23rd October 2016 (Last Updated October 23rd, 2016 18:30)

Theravance Biopharma and Mylan have reported positive results from two replicate Phase 3 efficacy studies of revefenacin (TD-4208), an investigational, long-acting muscarinic antagonist (LAMA) and the first once-daily, nebulised bronchodilator in development for the treatment of chronic obstructive pulmonary disease (COPD).

Theravance Biopharma and Mylan have reported positive results from two replicate Phase 3 efficacy studies of revefenacin (TD-4208), an investigational, long-acting muscarinic antagonist (LAMA) and the first once-daily, nebulised bronchodilator in development for the treatment of chronic obstructive pulmonary disease (COPD).

Top-line results across more than 1,250 moderate to very severe COPD patients confirmed that both Phase 3 studies met their primary efficacy endpoint.

It indicated statistically significant improvements over placebo in trough forced expiratory volume in one second (FEV1) after 12 weeks of dosing for each of the revefenacin doses studied (88mcg once daily and 175mcg once daily). 

The study showed statistically and clinically relevant increases in trough FEV1 after 12 weeks of once-daily dosing.

"Top-line results across more than 1,250 moderate to very severe COPD patients confirmed that both Phase 3 studies met their primary efficacy endpoint."

The improvements in trough FEV1 compared to placebo for the intent-to-treat population across both studies were 118 megalitres (mL) and 145mL for 88mcg and 175mcg, respectively.

In pre-specified pooled analyses, revefenacin produced increases in trough FEV1 within the subgroup (38%) of patients using background long-acting beta agonist (LABA) containing therapies, as well as in the subgroup of patients who were not using concomitant LABA therapy.

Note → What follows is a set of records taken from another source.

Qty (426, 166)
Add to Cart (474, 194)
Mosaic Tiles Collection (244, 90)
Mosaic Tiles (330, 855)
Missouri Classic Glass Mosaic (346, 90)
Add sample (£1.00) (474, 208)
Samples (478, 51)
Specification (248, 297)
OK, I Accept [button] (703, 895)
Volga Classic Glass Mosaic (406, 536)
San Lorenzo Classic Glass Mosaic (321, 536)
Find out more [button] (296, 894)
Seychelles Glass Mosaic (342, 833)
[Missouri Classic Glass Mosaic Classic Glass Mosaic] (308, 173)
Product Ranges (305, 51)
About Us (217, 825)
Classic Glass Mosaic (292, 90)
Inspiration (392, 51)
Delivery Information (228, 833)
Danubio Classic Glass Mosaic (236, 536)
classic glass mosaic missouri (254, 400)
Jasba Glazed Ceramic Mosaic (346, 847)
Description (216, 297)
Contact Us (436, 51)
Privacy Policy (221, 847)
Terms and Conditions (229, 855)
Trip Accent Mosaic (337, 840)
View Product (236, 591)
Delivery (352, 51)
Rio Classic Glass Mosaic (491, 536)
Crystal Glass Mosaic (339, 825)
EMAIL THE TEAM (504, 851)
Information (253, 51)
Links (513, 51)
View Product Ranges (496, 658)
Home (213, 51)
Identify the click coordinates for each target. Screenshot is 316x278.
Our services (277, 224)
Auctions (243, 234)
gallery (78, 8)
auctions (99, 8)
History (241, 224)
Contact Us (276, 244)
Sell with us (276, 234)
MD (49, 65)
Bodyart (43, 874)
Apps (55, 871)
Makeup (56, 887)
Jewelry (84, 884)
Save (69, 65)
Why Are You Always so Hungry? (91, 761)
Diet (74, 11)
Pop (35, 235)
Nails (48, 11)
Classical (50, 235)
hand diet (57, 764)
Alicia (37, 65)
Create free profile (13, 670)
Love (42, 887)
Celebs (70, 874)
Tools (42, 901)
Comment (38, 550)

The improvements in FEV1 for the LABA subgroup were 92mL and 135mL for 88mcg and 175mcg respectively, and for the non-LABA subgroup were 131mL and 150mL for 88mcg and 175mcg, respectively.

The trials also indicated that the 88mcg and 175mcg doses of revefenacin were generally well-tolerated, with comparable rates of adverse events and serious adverse events across all treatment groups (active and placebo).

The most commonly reported adverse events across both trials and across all treatment groups were exacerbations, cough, dyspnea and headache. There were, however, no reports of blurred vision, narrow-angle glaucoma or worsening of urinary retention, all of which are commonly reported adverse events for this class of medication, and in addition, reports of dry mouth were less than 0.5% in the revefenacin treatment arms.

Theravance Biopharma chief medical officer Brett Haumann said: "We are extremely pleased with the outcome of these pivotal Phase III efficacy studies.

“The impressive improvements in FEV1 have exceeded our expectations, particularly when one considers that in nearly 40% of the patients we added revefenacin to their existing LABA or LABA / ICS therapy.

“This data confirms that revefenacin has the potential to offer meaningful benefits to patients with moderate to very severe COPD.

"As the first once-daily nebulised bronchodilator of any class in late-stage development, combined with its compatibility with any standard jet nebuliser, revefenacin is uniquely positioned to address a key unmet need in the treatment of COPD.”